(GIVEN EXERCISE):
Lay out the records as a two-column CSV with the headers text and answer, starting with the line containing "You are a computer-use" and going on through the end of the records, with one row per record. Put each field in quotation marks, replace line breaks with spaces, and leave the pictures out.

■ ■ ■ ■

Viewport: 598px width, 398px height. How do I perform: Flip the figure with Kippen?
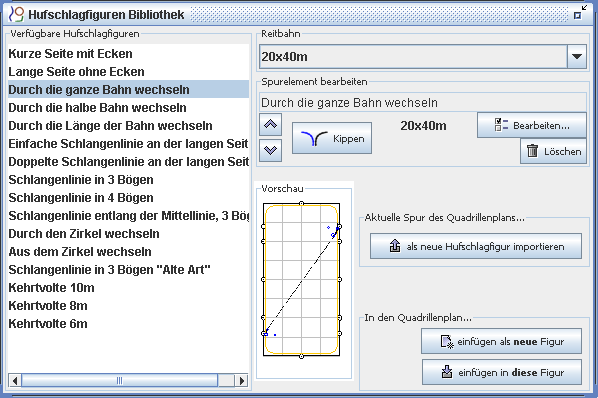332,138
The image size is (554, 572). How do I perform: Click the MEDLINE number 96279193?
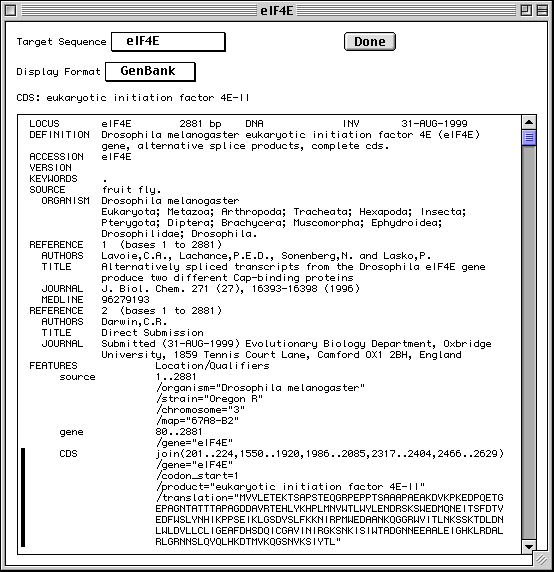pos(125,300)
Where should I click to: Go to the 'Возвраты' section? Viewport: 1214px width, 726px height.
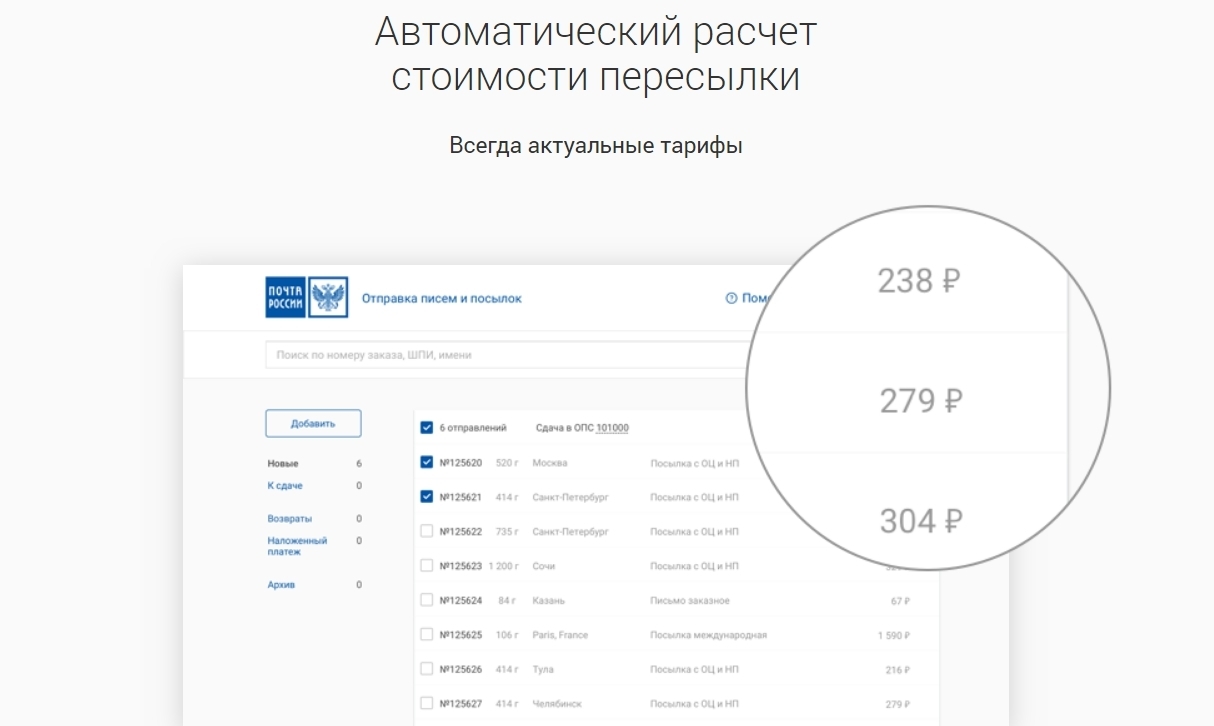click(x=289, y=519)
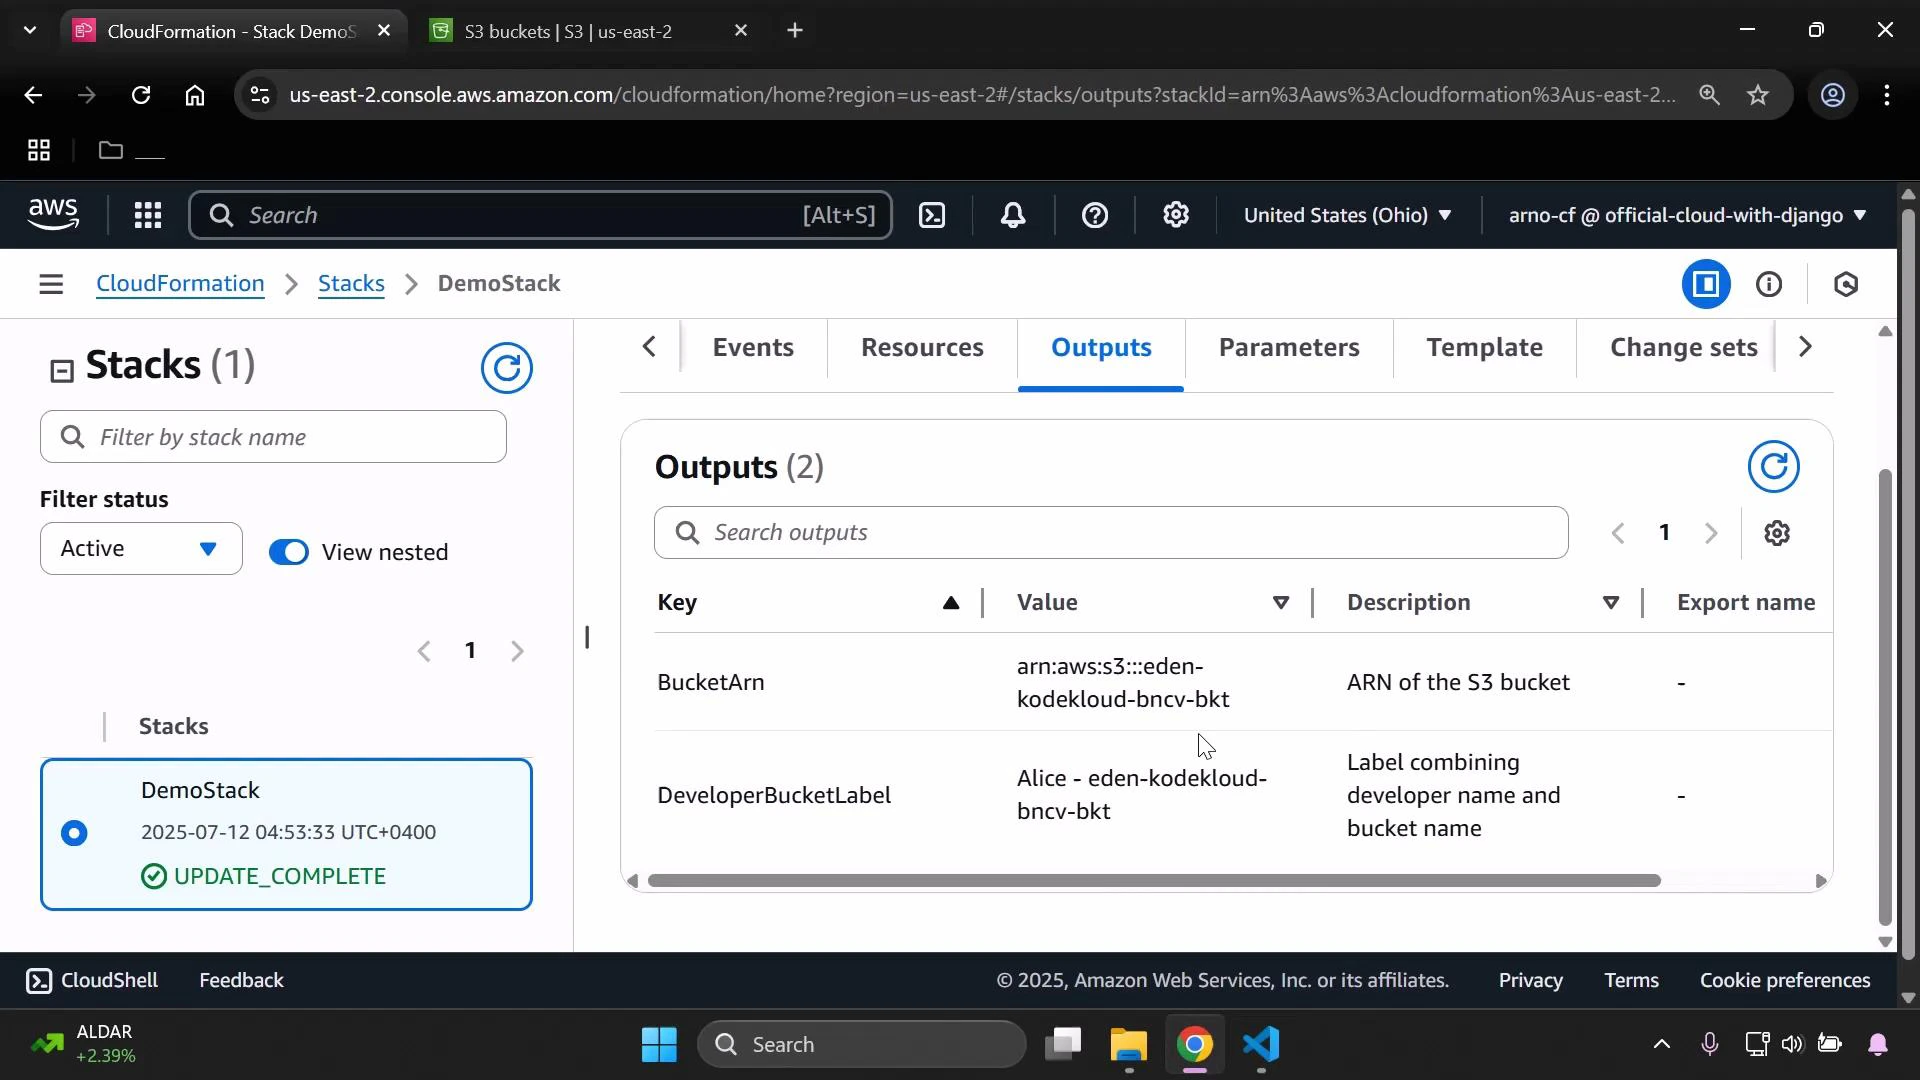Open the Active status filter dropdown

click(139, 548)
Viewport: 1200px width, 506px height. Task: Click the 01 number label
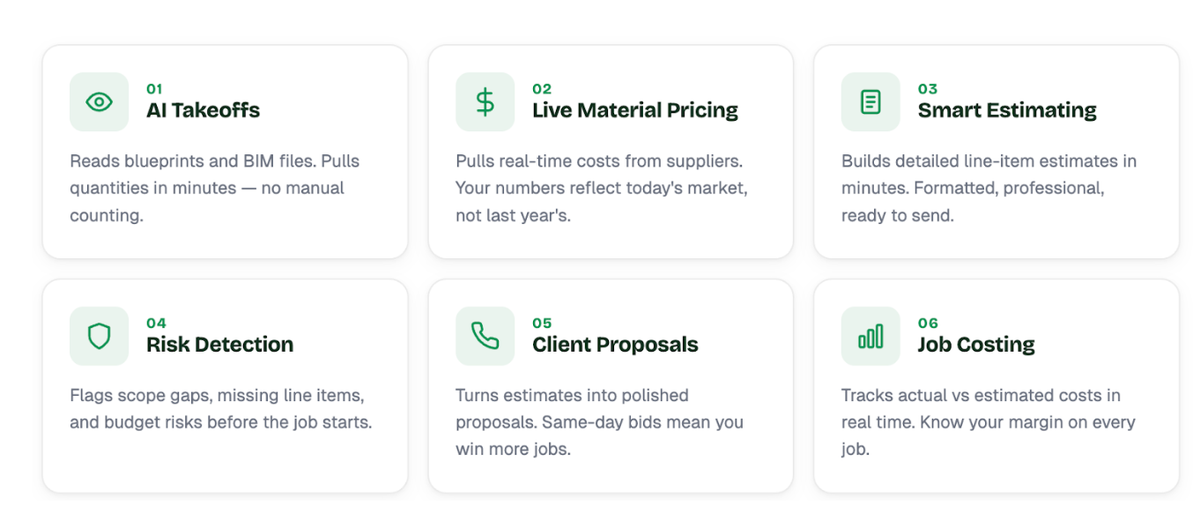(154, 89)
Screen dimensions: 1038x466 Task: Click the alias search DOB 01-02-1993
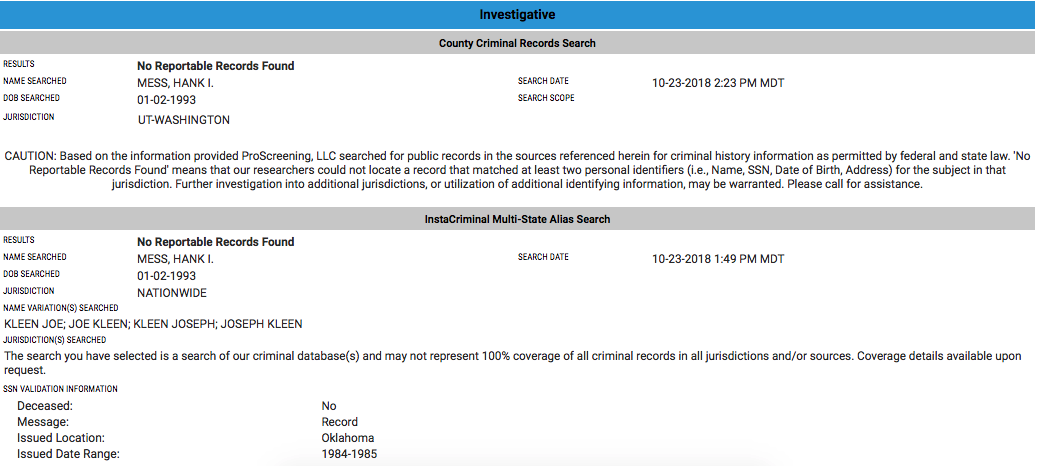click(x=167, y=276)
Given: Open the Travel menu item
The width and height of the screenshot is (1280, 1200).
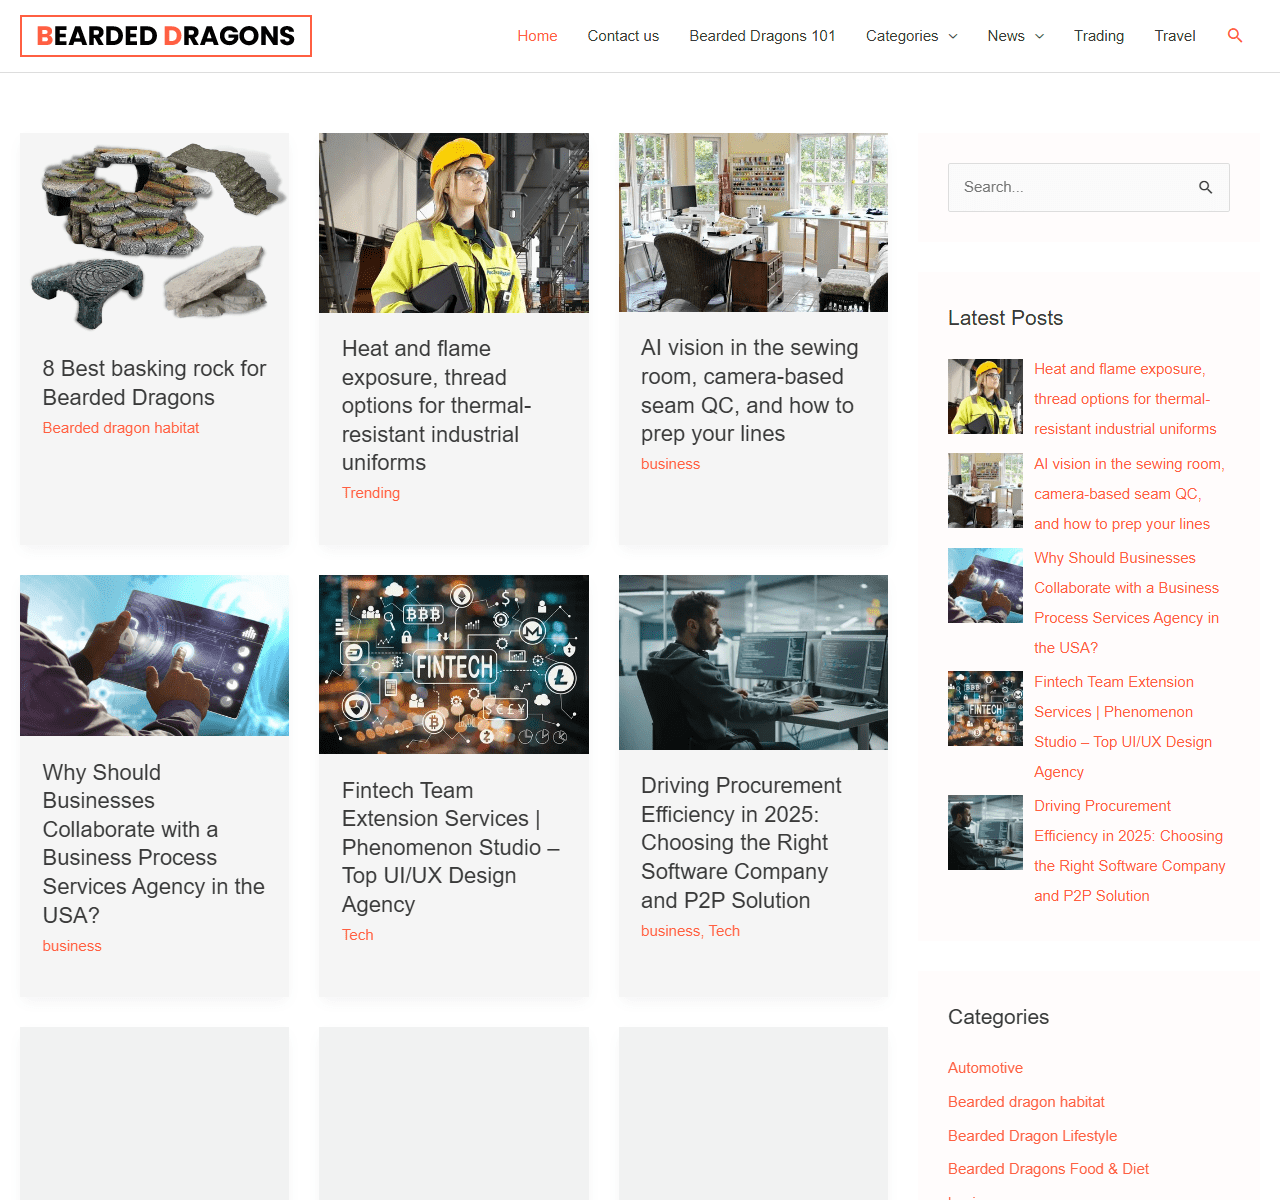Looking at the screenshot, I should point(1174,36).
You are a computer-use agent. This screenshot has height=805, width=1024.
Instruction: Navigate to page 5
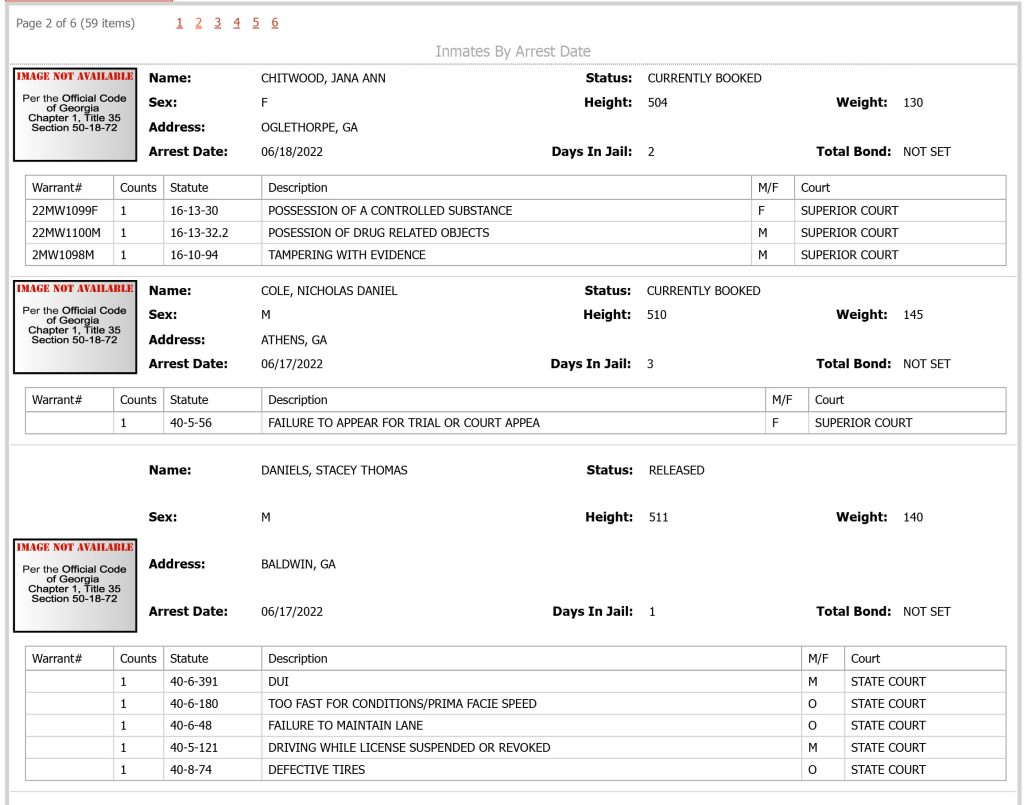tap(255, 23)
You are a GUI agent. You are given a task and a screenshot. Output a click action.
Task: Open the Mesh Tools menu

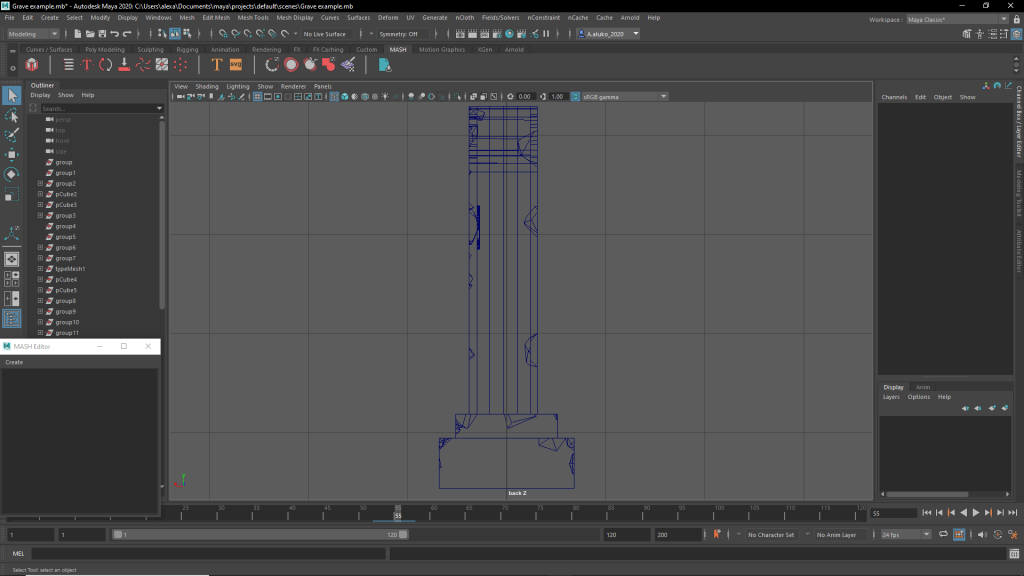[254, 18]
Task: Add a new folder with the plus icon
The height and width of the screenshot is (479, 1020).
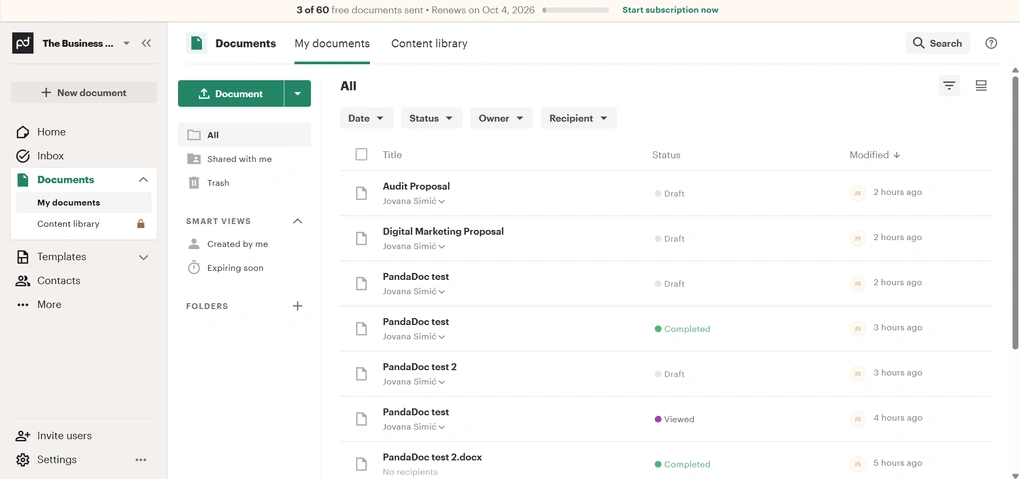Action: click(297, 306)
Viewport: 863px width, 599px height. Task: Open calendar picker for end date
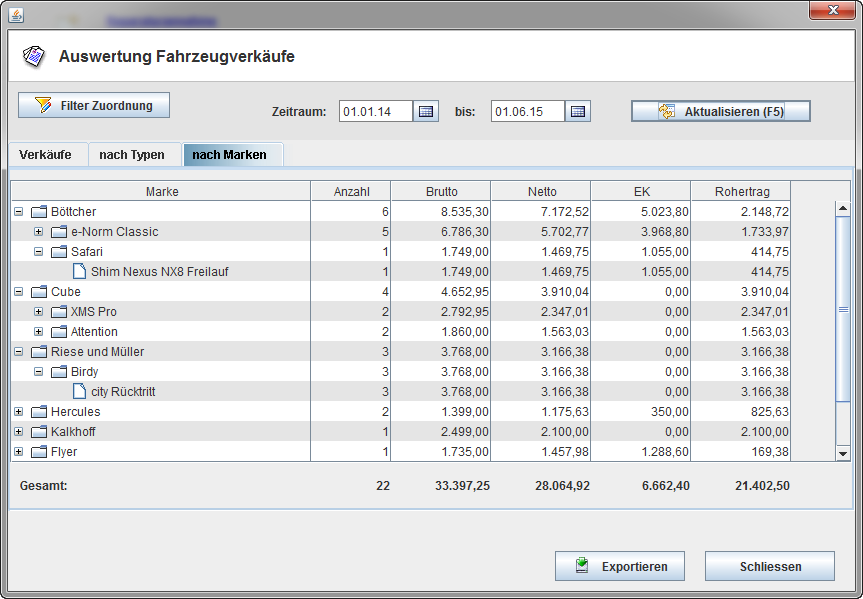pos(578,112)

■ ■ ■ ■

(EXPECTED OUTPUT):
text,answer
"You are a computer-use agent. This screenshot has height=805, width=1024. Instruction: Navigate to page 5","tap(255, 23)"
"You are a GUI agent. You are given a task and a screenshot. Output a click action. Task: Open the Mesh Tools menu","[254, 18]"
"Task: Add a new folder with the plus icon The height and width of the screenshot is (479, 1020).","Action: click(297, 306)"
"Viewport: 863px width, 599px height. Task: Open calendar picker for end date","pos(578,112)"